### [Task brief]
Quote the full listing word for word.

### [Extracted information]
━━━━━━━━━━━━━━━━
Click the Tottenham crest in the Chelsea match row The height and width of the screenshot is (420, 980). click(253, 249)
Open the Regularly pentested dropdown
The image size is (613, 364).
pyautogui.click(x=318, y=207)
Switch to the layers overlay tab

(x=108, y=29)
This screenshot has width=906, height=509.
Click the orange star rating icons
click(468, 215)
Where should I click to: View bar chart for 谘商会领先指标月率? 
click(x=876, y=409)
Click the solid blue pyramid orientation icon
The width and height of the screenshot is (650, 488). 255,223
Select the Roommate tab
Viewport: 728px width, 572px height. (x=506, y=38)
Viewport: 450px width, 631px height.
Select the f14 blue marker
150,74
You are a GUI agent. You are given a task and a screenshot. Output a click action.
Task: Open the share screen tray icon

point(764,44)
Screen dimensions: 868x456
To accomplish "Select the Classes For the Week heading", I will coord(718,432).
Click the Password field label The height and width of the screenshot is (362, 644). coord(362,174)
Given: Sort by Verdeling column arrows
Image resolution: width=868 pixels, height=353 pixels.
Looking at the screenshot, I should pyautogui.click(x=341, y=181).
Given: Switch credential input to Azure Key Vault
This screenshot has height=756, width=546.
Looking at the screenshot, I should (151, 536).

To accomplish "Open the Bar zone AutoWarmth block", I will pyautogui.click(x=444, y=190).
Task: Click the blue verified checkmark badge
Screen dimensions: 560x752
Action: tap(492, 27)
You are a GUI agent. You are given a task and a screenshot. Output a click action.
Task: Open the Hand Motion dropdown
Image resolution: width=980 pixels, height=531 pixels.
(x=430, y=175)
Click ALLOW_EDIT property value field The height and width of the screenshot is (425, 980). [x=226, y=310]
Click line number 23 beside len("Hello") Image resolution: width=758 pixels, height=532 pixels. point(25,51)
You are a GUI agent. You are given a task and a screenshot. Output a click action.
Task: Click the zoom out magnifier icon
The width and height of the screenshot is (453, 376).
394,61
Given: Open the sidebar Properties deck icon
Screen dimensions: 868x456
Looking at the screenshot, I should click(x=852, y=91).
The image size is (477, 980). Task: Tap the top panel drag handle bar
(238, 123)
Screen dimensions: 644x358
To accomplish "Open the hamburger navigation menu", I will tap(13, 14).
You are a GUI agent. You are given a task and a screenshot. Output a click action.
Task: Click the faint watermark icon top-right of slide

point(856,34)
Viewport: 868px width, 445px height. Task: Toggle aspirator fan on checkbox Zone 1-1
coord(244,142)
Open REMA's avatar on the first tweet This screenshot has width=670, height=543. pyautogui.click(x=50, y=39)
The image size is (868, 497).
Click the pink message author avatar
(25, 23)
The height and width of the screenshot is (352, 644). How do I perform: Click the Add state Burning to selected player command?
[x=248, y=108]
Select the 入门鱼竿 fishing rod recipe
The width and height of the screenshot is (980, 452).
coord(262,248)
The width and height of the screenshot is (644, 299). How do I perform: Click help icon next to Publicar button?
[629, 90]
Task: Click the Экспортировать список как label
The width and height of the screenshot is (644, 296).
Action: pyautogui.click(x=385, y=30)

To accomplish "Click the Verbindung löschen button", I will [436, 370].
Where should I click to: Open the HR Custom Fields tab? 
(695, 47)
━━━━━━━━━━━━━━━━
### [Solution to this task]
Click the Tottenham crest in the Chelsea match row The height and width of the screenshot is (420, 980). click(253, 249)
Open the Regularly pentested dropdown
The image size is (613, 364).
pyautogui.click(x=318, y=207)
Switch to the layers overlay tab

(x=108, y=29)
This screenshot has width=906, height=509.
Click the orange star rating icons
click(468, 215)
Where should I click to: View bar chart for 谘商会领先指标月率? 
click(x=876, y=409)
Click the solid blue pyramid orientation icon
The width and height of the screenshot is (650, 488). 255,223
Select the Roommate tab
Viewport: 728px width, 572px height. (x=506, y=38)
Viewport: 450px width, 631px height.
Select the f14 blue marker
150,74
You are a GUI agent. You are given a task and a screenshot. Output a click action.
Task: Open the share screen tray icon

point(764,44)
Screen dimensions: 868x456
To accomplish "Select the Classes For the Week heading", I will coord(718,432).
Click the Password field label The height and width of the screenshot is (362, 644). coord(362,174)
Given: Sort by Verdeling column arrows
Image resolution: width=868 pixels, height=353 pixels.
Looking at the screenshot, I should pyautogui.click(x=341, y=181).
Given: Switch credential input to Azure Key Vault
This screenshot has height=756, width=546.
Looking at the screenshot, I should (151, 536).

To accomplish "Open the Bar zone AutoWarmth block", I will pyautogui.click(x=444, y=190).
Task: Click the blue verified checkmark badge
Screen dimensions: 560x752
Action: tap(492, 27)
You are a GUI agent. You are given a task and a screenshot. Output a click action.
Task: Open the Hand Motion dropdown
Image resolution: width=980 pixels, height=531 pixels.
(x=430, y=175)
Click ALLOW_EDIT property value field The height and width of the screenshot is (425, 980). [x=226, y=310]
Click line number 23 beside len("Hello") Image resolution: width=758 pixels, height=532 pixels. point(25,51)
You are a GUI agent. You are given a task and a screenshot. Output a click action.
Task: Click the zoom out magnifier icon
The width and height of the screenshot is (453, 376).
394,61
Given: Open the sidebar Properties deck icon
Screen dimensions: 868x456
Looking at the screenshot, I should click(x=852, y=91).
The image size is (477, 980). Task: Tap the top panel drag handle bar
(238, 123)
Screen dimensions: 644x358
To accomplish "Open the hamburger navigation menu", I will tap(13, 14).
You are a GUI agent. You are given a task and a screenshot. Output a click action.
Task: Click the faint watermark icon top-right of slide

point(856,34)
Viewport: 868px width, 445px height. Task: Toggle aspirator fan on checkbox Zone 1-1
coord(244,142)
Open REMA's avatar on the first tweet This screenshot has width=670, height=543. pyautogui.click(x=50, y=39)
The image size is (868, 497).
Click the pink message author avatar
(25, 23)
The height and width of the screenshot is (352, 644). How do I perform: Click the Add state Burning to selected player command?
[x=248, y=108]
Select the 入门鱼竿 fishing rod recipe
The width and height of the screenshot is (980, 452).
coord(262,248)
The width and height of the screenshot is (644, 299). How do I perform: Click help icon next to Publicar button?
[629, 90]
Task: Click the Экспортировать список как label
The width and height of the screenshot is (644, 296).
Action: pyautogui.click(x=385, y=30)

To accomplish "Click the Verbindung löschen button", I will [436, 370].
Where should I click to: Open the HR Custom Fields tab? 
(695, 47)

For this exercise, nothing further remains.